GOAL OF THE EXERCISE: The line containing "Home (34, 2380)" and every line after it, through the end of the material: copy these exactly and nothing else, leaving pictures out.
--- DATA IN THIS EXERCISE Enclosed Below ---
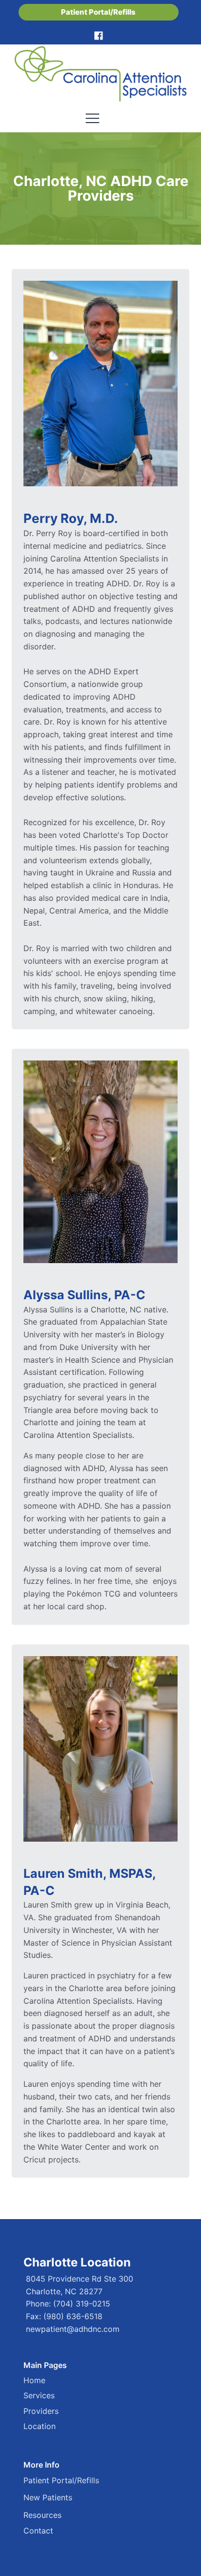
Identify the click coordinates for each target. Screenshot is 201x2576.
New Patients (47, 2497)
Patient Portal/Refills (98, 12)
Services (39, 2395)
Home (34, 2380)
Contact (38, 2530)
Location (39, 2426)
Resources (42, 2515)
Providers (41, 2411)
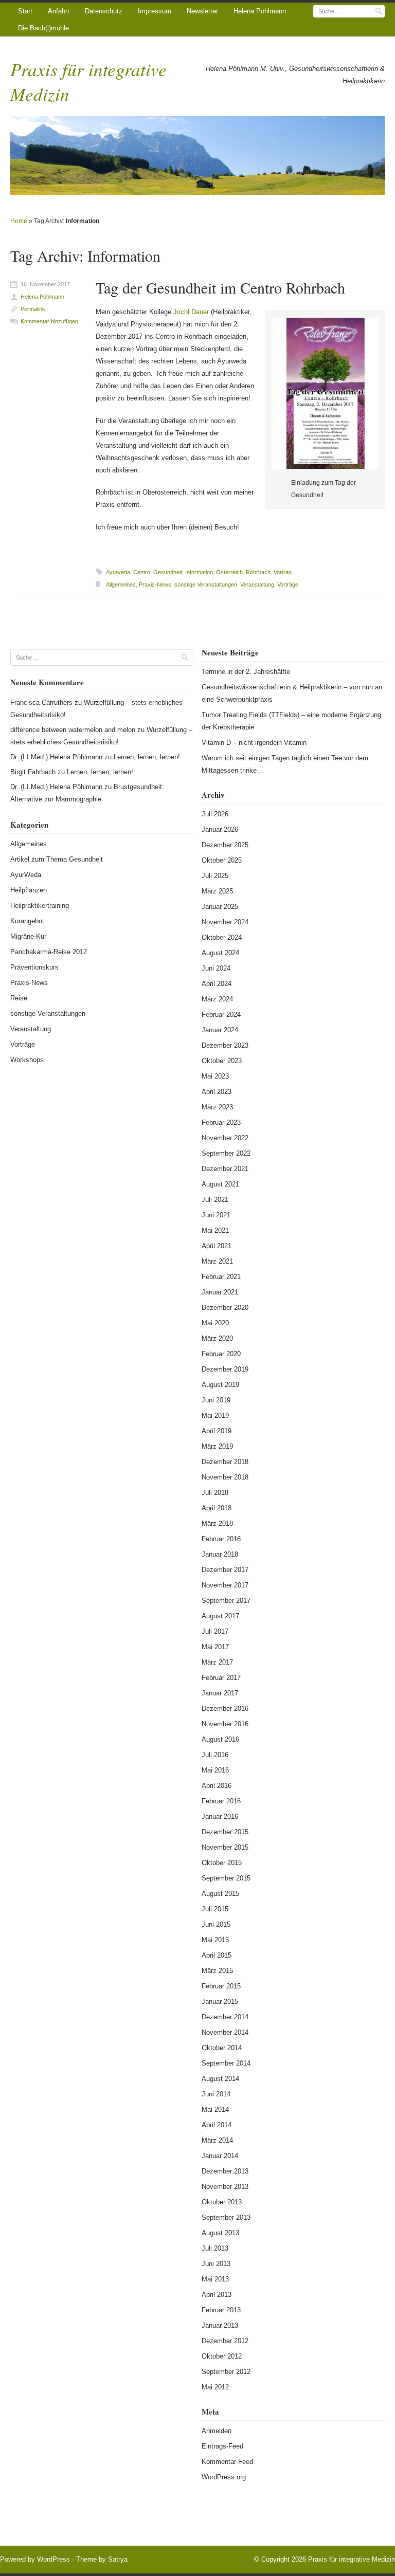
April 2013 (216, 2294)
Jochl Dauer (191, 312)
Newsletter (202, 11)
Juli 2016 (215, 1755)
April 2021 (216, 1246)
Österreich (229, 572)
--- End of Enclosed DATA IN THIS EXERCISE ---
SOLVED PROBLEM:
Home (34, 2380)
Contact (38, 2530)
Location (39, 2426)
Resources (42, 2515)
Providers (41, 2411)
April 2013 (216, 2294)
Jochl Dauer (191, 312)
Newsletter (202, 11)
Juli 2016 (215, 1755)
April 2021 (216, 1246)
Österreich (229, 572)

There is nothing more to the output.